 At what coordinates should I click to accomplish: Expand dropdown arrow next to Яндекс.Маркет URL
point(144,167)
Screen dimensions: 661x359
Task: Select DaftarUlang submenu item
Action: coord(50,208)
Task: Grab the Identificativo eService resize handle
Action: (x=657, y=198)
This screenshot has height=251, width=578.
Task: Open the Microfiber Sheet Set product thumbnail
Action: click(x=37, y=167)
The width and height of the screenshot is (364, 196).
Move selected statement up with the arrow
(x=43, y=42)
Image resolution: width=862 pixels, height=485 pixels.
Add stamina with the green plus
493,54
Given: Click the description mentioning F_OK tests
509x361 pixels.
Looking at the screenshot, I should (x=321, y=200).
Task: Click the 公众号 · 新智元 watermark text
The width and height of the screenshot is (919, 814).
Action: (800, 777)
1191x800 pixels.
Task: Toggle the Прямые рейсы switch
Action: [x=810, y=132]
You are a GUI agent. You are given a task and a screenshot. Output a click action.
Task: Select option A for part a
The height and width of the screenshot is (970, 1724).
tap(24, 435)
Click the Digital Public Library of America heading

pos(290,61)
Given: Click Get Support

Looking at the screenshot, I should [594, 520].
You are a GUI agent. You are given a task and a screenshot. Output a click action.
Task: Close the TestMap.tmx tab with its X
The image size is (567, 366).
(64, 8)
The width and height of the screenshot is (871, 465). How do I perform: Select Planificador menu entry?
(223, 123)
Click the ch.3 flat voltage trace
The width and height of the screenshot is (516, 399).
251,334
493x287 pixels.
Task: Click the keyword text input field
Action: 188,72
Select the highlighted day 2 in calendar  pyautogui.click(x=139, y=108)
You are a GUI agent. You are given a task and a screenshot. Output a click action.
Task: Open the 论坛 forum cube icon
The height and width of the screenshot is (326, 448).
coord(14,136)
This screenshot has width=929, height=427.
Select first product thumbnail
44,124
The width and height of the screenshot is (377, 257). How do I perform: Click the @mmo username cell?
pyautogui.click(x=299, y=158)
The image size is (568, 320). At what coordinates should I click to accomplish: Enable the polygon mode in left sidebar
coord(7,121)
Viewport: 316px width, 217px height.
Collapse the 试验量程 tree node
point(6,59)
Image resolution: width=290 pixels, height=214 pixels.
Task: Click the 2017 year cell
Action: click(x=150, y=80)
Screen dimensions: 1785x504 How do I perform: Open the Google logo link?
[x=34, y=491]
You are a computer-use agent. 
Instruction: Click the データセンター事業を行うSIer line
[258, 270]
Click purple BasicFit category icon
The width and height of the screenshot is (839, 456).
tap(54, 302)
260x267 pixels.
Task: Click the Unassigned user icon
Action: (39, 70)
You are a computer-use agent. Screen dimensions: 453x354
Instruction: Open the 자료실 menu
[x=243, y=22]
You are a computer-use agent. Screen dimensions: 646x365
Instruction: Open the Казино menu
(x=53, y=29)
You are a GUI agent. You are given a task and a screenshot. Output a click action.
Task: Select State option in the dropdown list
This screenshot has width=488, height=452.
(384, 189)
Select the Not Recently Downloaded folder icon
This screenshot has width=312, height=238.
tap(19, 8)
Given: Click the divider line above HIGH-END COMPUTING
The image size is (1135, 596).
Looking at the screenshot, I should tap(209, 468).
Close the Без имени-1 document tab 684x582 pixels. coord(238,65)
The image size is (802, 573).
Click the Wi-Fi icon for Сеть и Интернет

* _What to do_: Find "computer" in the preceding records. Copy each line that holds it.

* _Expected answer_:
You are a computer-use agent. 
You are a computer-use agent. Screen dimensions: 453x354
You are a computer-use agent. Screen dimensions: 646x365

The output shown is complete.